***** Given records *****
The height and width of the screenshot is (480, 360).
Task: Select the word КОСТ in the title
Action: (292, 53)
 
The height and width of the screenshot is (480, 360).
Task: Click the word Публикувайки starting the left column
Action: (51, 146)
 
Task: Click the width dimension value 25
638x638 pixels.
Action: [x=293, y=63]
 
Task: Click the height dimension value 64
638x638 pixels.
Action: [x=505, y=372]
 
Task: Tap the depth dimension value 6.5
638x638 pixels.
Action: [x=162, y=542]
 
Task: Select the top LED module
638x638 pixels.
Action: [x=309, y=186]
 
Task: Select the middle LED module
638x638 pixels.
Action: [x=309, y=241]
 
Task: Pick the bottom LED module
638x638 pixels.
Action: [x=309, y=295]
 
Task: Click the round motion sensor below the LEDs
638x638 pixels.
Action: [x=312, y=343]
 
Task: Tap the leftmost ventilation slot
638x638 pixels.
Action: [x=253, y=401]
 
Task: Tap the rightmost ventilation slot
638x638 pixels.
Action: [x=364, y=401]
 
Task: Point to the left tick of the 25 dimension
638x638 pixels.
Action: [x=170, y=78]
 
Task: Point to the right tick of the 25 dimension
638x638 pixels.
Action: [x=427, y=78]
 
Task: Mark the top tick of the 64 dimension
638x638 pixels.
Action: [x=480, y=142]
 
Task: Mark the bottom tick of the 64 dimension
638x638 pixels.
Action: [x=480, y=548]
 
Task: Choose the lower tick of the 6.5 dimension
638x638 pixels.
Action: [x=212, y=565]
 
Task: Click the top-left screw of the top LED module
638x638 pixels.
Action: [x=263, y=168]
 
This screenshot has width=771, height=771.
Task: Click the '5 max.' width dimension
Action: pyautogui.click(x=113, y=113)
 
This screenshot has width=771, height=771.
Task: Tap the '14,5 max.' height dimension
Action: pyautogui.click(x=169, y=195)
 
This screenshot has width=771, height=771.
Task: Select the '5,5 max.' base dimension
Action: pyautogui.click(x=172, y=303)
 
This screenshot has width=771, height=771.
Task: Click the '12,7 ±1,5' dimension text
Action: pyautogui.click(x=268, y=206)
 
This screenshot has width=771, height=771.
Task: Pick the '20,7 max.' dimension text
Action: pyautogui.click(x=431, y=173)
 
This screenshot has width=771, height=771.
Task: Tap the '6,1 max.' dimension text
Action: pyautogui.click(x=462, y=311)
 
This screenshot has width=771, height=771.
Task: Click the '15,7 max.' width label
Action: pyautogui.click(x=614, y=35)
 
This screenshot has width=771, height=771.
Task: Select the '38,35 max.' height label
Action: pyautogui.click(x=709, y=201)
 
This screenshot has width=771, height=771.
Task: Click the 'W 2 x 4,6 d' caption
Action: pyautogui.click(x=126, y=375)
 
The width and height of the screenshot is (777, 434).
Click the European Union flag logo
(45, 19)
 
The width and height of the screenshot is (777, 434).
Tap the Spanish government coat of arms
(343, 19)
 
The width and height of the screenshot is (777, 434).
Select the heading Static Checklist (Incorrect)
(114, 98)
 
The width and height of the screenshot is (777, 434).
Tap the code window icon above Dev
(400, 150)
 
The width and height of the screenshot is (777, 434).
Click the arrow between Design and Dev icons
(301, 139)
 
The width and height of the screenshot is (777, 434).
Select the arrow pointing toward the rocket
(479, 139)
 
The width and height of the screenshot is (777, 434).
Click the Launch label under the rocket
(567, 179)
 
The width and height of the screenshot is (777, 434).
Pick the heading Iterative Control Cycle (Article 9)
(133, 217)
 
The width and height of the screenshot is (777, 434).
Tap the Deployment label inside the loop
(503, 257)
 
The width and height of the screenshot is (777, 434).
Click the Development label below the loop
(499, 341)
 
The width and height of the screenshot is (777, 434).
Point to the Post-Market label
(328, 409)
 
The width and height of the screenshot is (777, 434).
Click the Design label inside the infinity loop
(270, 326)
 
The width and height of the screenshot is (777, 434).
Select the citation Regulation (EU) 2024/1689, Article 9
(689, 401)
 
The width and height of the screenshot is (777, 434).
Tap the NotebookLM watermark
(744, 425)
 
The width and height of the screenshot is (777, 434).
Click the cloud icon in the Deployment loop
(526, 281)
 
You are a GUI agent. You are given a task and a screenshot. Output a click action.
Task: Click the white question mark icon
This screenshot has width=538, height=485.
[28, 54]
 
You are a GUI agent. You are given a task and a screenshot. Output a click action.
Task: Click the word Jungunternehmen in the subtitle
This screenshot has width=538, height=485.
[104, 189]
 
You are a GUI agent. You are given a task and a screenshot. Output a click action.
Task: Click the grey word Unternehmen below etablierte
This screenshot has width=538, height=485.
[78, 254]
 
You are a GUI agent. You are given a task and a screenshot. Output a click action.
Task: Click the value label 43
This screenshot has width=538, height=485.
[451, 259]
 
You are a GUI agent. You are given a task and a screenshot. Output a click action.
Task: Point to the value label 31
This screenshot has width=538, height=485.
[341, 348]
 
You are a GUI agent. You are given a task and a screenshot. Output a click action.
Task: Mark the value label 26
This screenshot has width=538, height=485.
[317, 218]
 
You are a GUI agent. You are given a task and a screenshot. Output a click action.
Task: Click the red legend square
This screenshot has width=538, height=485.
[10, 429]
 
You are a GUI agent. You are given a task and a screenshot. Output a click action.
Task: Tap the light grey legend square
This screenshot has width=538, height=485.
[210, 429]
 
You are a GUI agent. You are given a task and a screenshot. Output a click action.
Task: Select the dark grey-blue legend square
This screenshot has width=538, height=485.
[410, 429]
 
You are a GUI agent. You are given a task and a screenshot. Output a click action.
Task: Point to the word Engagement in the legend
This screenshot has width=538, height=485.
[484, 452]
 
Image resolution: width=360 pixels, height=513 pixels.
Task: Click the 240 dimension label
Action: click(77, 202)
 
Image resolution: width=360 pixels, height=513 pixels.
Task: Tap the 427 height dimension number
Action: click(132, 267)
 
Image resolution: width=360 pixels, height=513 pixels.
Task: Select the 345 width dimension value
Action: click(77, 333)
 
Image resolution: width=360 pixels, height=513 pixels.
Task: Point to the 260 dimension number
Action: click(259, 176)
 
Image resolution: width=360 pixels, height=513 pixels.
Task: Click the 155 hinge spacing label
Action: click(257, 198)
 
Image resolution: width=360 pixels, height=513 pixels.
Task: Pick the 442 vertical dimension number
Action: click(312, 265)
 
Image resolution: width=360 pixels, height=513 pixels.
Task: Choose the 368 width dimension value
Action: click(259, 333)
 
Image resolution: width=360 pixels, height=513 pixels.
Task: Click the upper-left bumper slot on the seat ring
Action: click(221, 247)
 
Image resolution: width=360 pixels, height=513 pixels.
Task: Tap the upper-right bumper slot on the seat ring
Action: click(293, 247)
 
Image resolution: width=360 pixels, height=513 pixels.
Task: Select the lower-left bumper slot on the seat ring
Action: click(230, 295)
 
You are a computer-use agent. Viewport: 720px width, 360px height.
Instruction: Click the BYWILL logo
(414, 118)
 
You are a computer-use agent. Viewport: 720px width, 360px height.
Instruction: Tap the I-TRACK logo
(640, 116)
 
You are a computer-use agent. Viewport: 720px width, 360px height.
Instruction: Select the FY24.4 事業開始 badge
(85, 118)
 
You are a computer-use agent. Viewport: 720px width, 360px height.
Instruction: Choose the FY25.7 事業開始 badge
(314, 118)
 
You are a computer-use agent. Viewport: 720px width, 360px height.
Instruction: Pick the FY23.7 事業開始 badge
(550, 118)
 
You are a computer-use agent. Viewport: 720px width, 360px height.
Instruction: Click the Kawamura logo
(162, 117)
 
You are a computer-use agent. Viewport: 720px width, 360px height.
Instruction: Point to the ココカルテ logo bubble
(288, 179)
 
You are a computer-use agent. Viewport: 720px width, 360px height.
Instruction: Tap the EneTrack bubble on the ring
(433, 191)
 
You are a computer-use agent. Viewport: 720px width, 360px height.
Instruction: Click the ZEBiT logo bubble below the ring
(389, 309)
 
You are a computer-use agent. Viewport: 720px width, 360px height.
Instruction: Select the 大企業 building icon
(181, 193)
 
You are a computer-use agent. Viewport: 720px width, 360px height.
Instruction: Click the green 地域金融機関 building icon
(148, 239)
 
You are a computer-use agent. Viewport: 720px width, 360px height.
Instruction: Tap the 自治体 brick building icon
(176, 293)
*****
Work to be completed: Gather every line of the listing above that contains the string "Deployment".

Written solution:
Tap the Deployment label inside the loop
Click the cloud icon in the Deployment loop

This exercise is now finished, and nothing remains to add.